[Samba] Samba-Guide chapter 10

Dr. Matthias Schlett (987) m.schlett at fz-rossendorf.de
Tue Mar 29 16:56:06 GMT 2005

Hi John T. et al.,
here is my comment about the Samba-Guide chapter 10.
In my opinion this chapter is a good place to explain the nature of Samba:
joining the unix and the windows world by mapping.
In most of the cases discussed on this list a unix server is used only as a container
for the windows world. The Samba team tries to smooth the differences between unix and
windows and to put windows functionality into unix. For me everything is merged into one big cloud.
As an administrator I want to look behind the scene and to understand the different cases
which Samba as an all-purpose software can serve for.
We don't use Samba as a general tool for everything. For the user and group management we have
an external Oracle database. From this database we feed a mixed mode AD for the windows world
and a LDAP for the unix world using there nss_ldap.
A windowsusername = DOMAIN\unixusername and some windowsgroupname = DOMAIN\unixgroupname,
some windowsgroupnames differ from unixgroupnames.
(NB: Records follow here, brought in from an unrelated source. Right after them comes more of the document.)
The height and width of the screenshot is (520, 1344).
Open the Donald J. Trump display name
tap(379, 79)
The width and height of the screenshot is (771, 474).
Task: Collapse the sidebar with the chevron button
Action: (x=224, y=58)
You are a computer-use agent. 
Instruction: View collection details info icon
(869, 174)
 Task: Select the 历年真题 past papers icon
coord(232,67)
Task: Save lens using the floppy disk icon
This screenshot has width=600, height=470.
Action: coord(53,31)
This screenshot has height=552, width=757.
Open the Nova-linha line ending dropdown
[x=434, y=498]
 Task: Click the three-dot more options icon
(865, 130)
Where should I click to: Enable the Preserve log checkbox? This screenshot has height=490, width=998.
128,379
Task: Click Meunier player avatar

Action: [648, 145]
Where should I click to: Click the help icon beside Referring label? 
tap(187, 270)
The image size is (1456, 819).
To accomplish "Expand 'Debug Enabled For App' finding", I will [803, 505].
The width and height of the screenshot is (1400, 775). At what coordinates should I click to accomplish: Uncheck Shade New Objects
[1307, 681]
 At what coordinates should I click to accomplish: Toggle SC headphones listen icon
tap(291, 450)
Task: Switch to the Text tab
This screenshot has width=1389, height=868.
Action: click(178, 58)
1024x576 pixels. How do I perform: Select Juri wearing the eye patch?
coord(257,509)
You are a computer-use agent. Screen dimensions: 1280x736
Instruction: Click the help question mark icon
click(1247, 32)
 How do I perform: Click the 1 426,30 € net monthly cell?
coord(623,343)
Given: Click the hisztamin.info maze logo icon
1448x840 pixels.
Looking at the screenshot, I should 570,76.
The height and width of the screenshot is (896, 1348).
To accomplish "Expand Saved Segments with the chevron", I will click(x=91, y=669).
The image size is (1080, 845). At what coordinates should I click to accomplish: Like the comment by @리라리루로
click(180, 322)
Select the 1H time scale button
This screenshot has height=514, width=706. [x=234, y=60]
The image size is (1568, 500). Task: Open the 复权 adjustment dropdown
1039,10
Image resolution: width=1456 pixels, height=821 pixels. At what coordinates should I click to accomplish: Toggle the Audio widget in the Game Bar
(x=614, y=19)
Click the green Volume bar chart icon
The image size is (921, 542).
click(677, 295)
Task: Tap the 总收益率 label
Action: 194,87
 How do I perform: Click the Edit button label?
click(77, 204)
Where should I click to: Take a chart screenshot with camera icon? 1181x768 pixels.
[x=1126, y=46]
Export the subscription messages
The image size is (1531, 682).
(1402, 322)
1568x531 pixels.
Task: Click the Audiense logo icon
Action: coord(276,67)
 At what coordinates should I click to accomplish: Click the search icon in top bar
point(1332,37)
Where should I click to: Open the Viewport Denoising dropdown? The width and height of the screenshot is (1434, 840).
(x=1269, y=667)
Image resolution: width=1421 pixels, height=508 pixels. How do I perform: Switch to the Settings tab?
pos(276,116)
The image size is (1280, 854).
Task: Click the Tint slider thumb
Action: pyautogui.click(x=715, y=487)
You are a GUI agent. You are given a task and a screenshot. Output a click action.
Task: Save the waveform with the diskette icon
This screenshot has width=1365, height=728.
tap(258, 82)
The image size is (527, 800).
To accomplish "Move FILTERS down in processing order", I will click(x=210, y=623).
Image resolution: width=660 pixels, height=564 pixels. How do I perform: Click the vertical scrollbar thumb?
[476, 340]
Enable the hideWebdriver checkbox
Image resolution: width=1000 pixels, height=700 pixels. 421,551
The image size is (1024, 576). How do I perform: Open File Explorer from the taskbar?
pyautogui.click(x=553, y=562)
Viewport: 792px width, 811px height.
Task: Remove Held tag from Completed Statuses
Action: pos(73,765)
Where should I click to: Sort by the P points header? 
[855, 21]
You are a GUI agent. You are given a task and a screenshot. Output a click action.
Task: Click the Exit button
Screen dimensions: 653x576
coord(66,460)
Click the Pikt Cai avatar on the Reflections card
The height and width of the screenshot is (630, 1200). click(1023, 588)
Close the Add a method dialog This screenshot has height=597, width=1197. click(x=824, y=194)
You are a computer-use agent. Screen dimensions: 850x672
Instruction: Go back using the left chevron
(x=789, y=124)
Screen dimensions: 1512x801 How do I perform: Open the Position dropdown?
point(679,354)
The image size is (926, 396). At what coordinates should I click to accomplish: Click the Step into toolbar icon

Both group membership trees are identical
( LDAP supports nested unix groups). The password entries for unix and windows are managed by
the external database. 
On our NFS and CIFS fileserver both worlds get in touch with the help of winbind:
the idmap backend on a LDAP server is also feeded by our database, winbind has only to 
read the mappings. We don't use winbind for name resolution or automatic creation of uid/gid.

In chapter 10 there are some common phrases about the winbind role, but in my opinion
we need a more detailed explanation how it manages the mapping in different cases.
More general, I would like to have a chapter from the mapping viewpoint.
For my particular case I had to read many different places in the documentation
(and I'm reading it the third month) to find a working configuration (which I'll send to the
list if you would like ), but there are still some open questions:

- Must the idmap be a one-to-one mapping or can several sid point to one uid/gid ?
  or is the username map the only tool in this case (and what about a groupname map ) ?
- Why does the user mapping mechanism differ from the group mapping mechanism ?
- How is a windows group membership mapped automatically to a unix membership 
  (We do it by the external database) ?
- How are the 14 different windows security attributes mapped into the Posix ACLs and
  how are the Posix ACLs displayed in windows ?

I hope this email is not too confusingly, but I tried be short.